** Opening Data to use block **
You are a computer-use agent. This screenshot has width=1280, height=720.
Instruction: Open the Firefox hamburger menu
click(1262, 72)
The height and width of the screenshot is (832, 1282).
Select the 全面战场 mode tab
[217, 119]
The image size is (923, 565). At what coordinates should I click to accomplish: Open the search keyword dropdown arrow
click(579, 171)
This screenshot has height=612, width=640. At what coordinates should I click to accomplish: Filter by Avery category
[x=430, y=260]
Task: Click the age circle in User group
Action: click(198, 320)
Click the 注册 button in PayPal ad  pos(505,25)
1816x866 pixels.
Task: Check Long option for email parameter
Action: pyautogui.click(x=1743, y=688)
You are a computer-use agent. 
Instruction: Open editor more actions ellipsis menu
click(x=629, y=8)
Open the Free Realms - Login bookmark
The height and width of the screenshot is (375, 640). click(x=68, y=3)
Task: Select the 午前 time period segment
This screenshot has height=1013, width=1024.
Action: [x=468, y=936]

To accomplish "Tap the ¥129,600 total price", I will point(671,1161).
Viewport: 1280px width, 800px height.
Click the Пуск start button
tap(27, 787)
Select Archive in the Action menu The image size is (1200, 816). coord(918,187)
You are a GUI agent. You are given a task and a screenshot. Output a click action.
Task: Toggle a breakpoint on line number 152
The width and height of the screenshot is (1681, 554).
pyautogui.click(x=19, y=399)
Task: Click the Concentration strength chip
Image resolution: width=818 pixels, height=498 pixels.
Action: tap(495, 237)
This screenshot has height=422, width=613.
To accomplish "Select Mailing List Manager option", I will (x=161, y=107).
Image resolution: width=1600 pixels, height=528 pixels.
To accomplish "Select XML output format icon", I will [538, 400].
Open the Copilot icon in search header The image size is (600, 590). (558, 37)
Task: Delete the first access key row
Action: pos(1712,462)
** Closing Data to use block **
Task
Scan the data above for the word "will", then copy every line that holds it.

Result for this task
To accomplish "Tap the ¥129,600 total price", I will point(671,1161).
To accomplish "Select Mailing List Manager option", I will (x=161, y=107).
To accomplish "Select XML output format icon", I will [538, 400].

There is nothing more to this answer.